PRESS RELEASE
August 13, 2008
LABOUR PARTY DEPUTY CHAIRMAN SAYS DEMOTION OF FORMER EFCC BOSS WILL DAMPEN
PATRIOTISM AND PROMOTE CORRUPTION
The National Deputy Chairman of the Labour Party (LP), Dr. Joseph
Akinlaja, has condemned the demotion of the former Chairman of the
Economic and Financial Crimes Commission (EFCC), Mallam Nuhu Ribadu, as an
action that would demoralise patriotic Nigerians and shoot down the
country’s war against corruption.
“Because Ribadu virtually laid his life down on the line for this
country, the kind of humiliation that his demotion represents will
discourage others from taking risks on behalf of the nation. People will
always refer to this uncharitable treatment he received not out of his
personal misdemeanour but because of a questionable State policy,”
Akinlaja said. “In the interest of the Nigerian nation, we must learn to
celebrate our heroes. Ribadu deserves to be celebrated.”
Akinlaja in a Press Release circulated in Lagos yesterday, said that
dropping Ribadu’s rank from Assistant Inspector General (AIG) to Deputy
Commissioner of Police smacked of ingratitude.
“Like Dr. Dora Akunyili did in NAFDAC, Ribadu in EFCC proved to the
whole world that something good can come out of Nigeria. He is a
first-class officer and he served meritoriously at the risk of his own
life. He brought a new dimension to the country’s fight against
unbridled corruption and won us international recognition,” Akinlaja
said.
The former General Secretary of the National Union of Petroleum and
Natural Gas Workers (NUPENG) credited EFCC under Ribadu with bringing both
the high and mighty in Nigeria to book with regards to corrupt practices
and financial misdemeanours.
According to Akinlaja, before Ribadu and the EFCC, there had been several
anti-graft bodies like the Independent Corrupt Practices Commission, the
Public Complaints Bureau and the Code of Conduct Bureau. He said all these
operated like toothless bulldogs, with none of them making the mark that
EFCC made.
In his words: “Before Ribadu, public servants indulged in unabashed and
permissive stealing. This display of unbridled impunity led to the near
total collapse of our infrastructural backbone –oil, water, power,
roads, etc.– which resulted in the stunting of our economic development.
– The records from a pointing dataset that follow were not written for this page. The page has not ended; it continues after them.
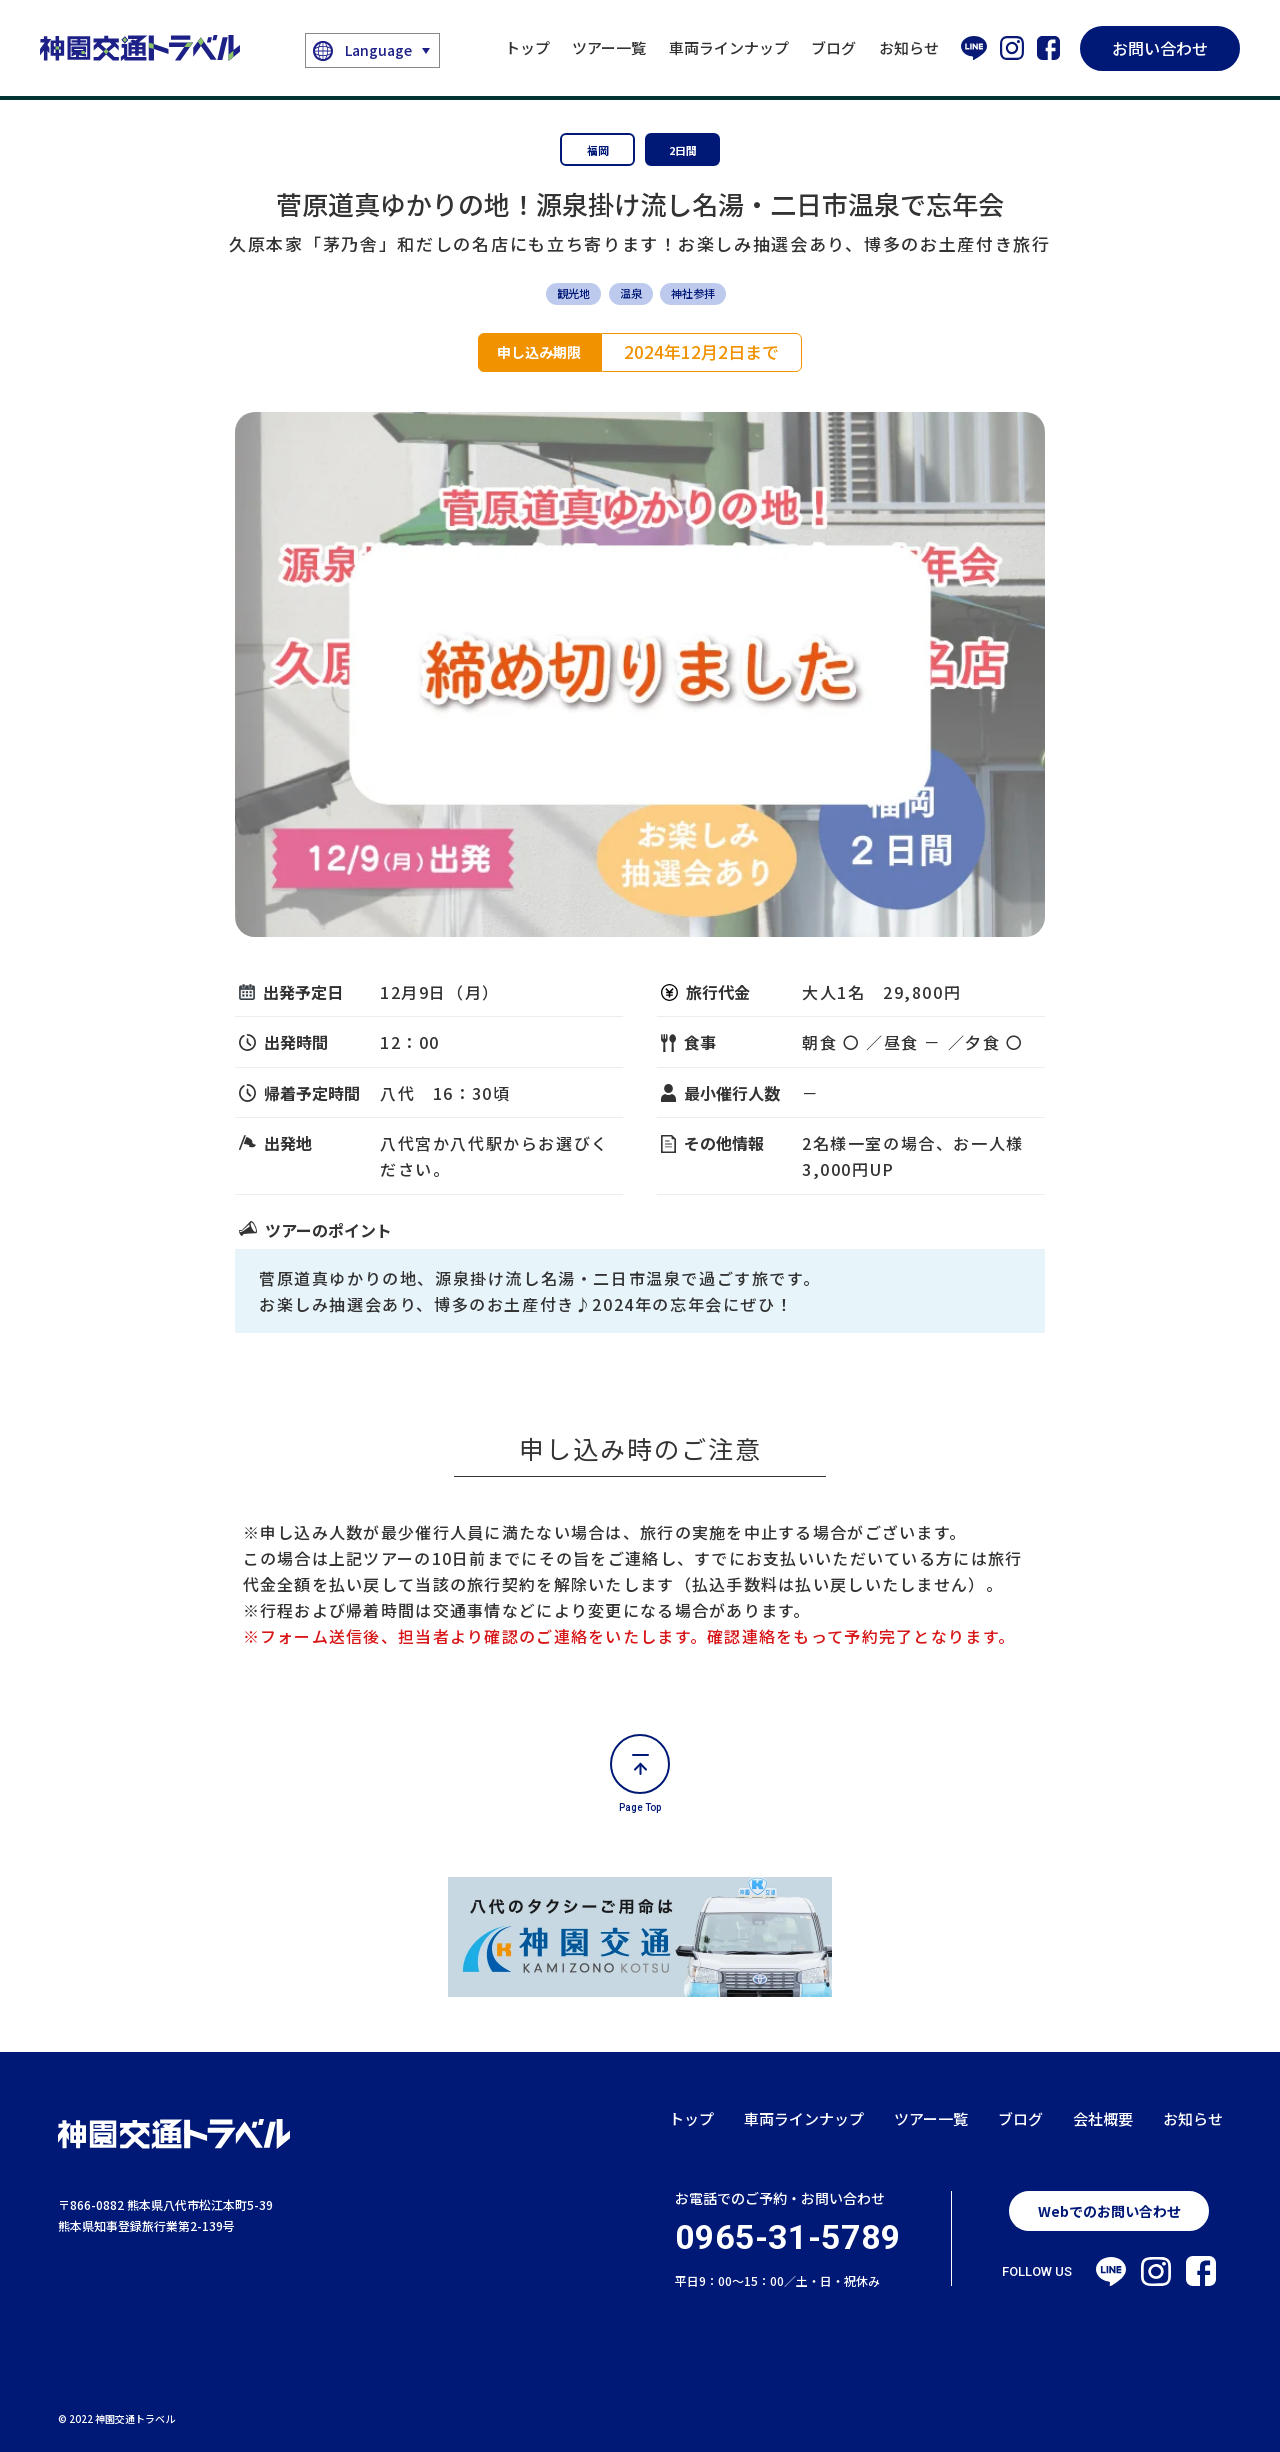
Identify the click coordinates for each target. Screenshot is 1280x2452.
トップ (527, 47)
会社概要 (1103, 2118)
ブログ (833, 47)
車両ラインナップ (729, 47)
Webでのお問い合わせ (1109, 2211)
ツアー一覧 (609, 47)
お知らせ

But his heading of EFCC laid a minimum standard below which any other
officer leading the war against corruption must not fall.”
He condemned the blanket demotion of police officers erstwhile promoted by
the regime of former President Olusegun Obasanjo, saying, Ribadu should
have been singled out for a different treatment as he deserved to be
retained at his enhanced position of AIG.
According to him, Ribadu’s demotion typified the shoddy treatment the
country’s political leadership used to discourage risk takers. He
referred to Chief Frank Kokori, former NUPENG General Secretary, who spent
four years in detention in Barma Prison without trial for daring the
Military over the struggle for June 12, yet remains an unsung and
unrewarded hero of democracy.
Joining issues with those wont to dismiss Ribadu’s fight against
corruption as selective, Akinlaja submitted: “If he was selective, the
question to ask is: Were those he selectively prosecuted guilty or
innocent? If they were guilty, they should serve as deterrent to others.
And anyway, any attempt on his part to launch a universal fight against
corrupt people simultaneously would have rendered EFCC ineffective.”
He described such criticism as diversionary saying, “A Yoruba adage says
that instead of blaming the owner for carelessly keeping his property, we
should all jointly condemn the thief.”
He wondered why the Police Service Commission failed to show courage and
reject the promotion when it initially took place.
The LP Deputy Chairman recalled how he and his party Chairman, Comrade Dan
Nwuanyanwu, had approached Mallam Ribadu over the case of Dr. Olusegun
Mimiko, who had left the ruling People’s Democratic Party to become LP
Governorship Candidate in Ondo State. They visited the EFCC boss after
then President Olusegun Obasanjo accused the former Minister of Housing
and Urban Development during a public campaign of being liable to EFCC
prosecution for corruption.
In the words of Akinlaja: “Ribadu told us that he had no petition
against Mimiko. And that even if he had, he would investigate the
allegation thoroughly and dispassionately. I particularly remember him as
saying, ‘I will not allow myself to be used against an innocent person
if he is innocent.’ And true enough, till today, nothing happened to
Mimiko, despite his defecting to a party other than the ruling PDP. If he
was a man that danced to the tune of his employers, Ribadu would certainly
have found Dr. Mimiko guilty on cooked up charges.”
Dr. Akinlaja said Ribadu’s tenure as EFCC Chairman had taken the country
far from the era of General Ibrahim Babangida, whom the LP boss accused of“democratising” corruption.
According to him, in Yoruba, bribery was known as owo ehin (i.e. money
taken in secret) but during and after the military regime people now
negotiate the quantum of money for bribe.